Peeling paint on the inside or outside of a building is one of the challenges that property owners sometimes face. Peeling paint not only detracts from a building’s appearance. If it occurs in the inside of the structure, it might potentially represent a health danger to the residents (walls and ceiling). Peeling paint is often caused by a lack of adhesion between the paint and the surface on which it is applied. The following are some of the most typical reasons of peeling paint:
Prolonged exposure to water- this may be caused by water entering through the paint coatings as a consequence of a leak in the roof, gutters, or soffits.
Exposure to a high humidity/excessive condensation environment- this may happen when there is insufficient ventilation and moisture starts to build up on the walls and ceilings.
Incompatibility of the paint with the surface
Inadequate surface preparation (unclean surface) prior to painting
High heat and direct sunshine
Paint job of low quality (wrong paint, wrong primer, poor application methods, lack of expertise and proper equipment)

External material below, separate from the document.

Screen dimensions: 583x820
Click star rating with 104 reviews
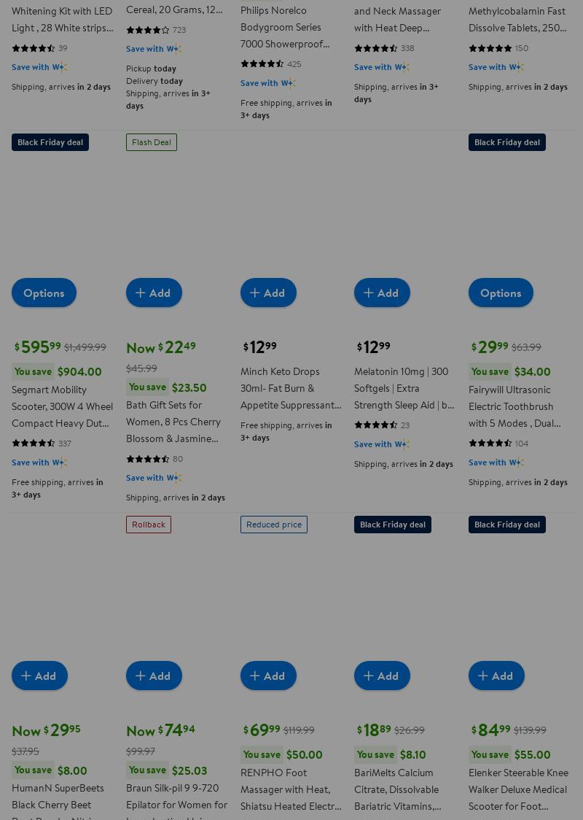pos(490,444)
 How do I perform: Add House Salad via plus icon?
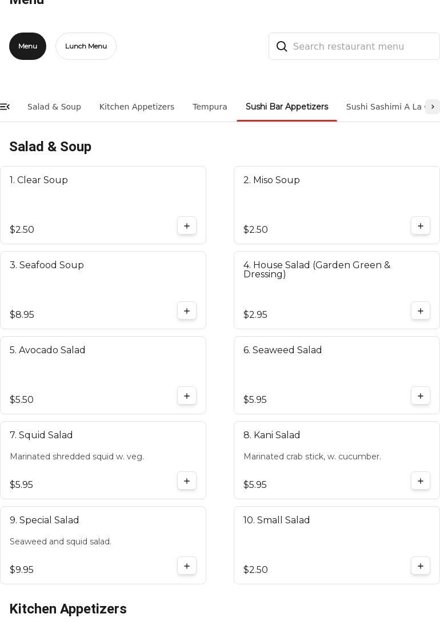421,311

ancient and aged paint (expired paint)
Corrosive materials that include strong acids or bases
A desert-like setting
How to Deal with Peeling Paint?
Determine and correct the underlying reason – identifying and correcting the underlying cause is an excellent approach to guarantee that you do not have to deal with peeling paint in the future. Examine your structure completely to check that there are no leaks in your roof, gutters, pipes, or soffits. You should only begin repairs when you have determined that the underlying problem has been rectified.

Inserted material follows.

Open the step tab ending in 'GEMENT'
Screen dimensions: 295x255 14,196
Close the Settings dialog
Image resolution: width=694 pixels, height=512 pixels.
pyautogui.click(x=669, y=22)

If the quality of the material behind the paint on uPVC doors and windows is satisfactory, it is preferable to just have the windows and doors resprayed rather than incur the expense of having them completely replaced.
Purge/remove all loose paint — Once the underlying source of the peeling paint has been found and removed, the following step is to gently scrape and remove all of the peeling paint off the walls and ceiling. Wear goggles and a face mask to protect yourself from microscopic paint particles getting into your eyes or lungs. Install a floor covering to protect your flooring and collect any debris that falls.

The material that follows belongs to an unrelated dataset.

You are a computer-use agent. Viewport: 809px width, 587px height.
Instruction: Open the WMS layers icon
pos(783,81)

Apply a good-quality filler to the surface to fill up all the gaps and holes created by scraping off the peeling paint. Allow the filler to dry well before proceeding to use a fine-grit sandpaper to remove any irregularity/roughness and make the region level with the surrounding surface. When applying the filler, make sure to follow the manufacturer’s directions exactly. You may also wash the wall and allow it to dry fully before applying primer and a fresh layer of paint. This will prevent peeling from occurring in the future.
Another option is to apply a pre-painting cleaning solution to prepare the surface. These treatments will increase the adherence of the surface to the paint as well as the recoating of a previously painted surface.
Although some paints now have built-in primers, it is still suggested that you go the additional mile and use an oil-based primer with stain-blocking characteristics. This will keep humidity, watermarks, and mildew at bay.
Repaint- Once the primer has dried completely, you may begin repainting the surface. You may apply it with a sponge brush or a roller (a roller is preferred for larger areas). Allow for ample ventilation and paint drying.
Hire a Professional to Do It for You
Handling peeling paint demands accuracy and care to avoid making your walls appear worse than they were before. Hiring professional uPVC Spray Painters with the necessary expertise would be a better alternative.
Conclusion: Peeling paint is a major issue that will only worsen if appropriate solutions are not implemented. So, if you have peeling paint in some sections of your house, it is critical to first identify and address the underlying reasons before proceeding to repair and repaint.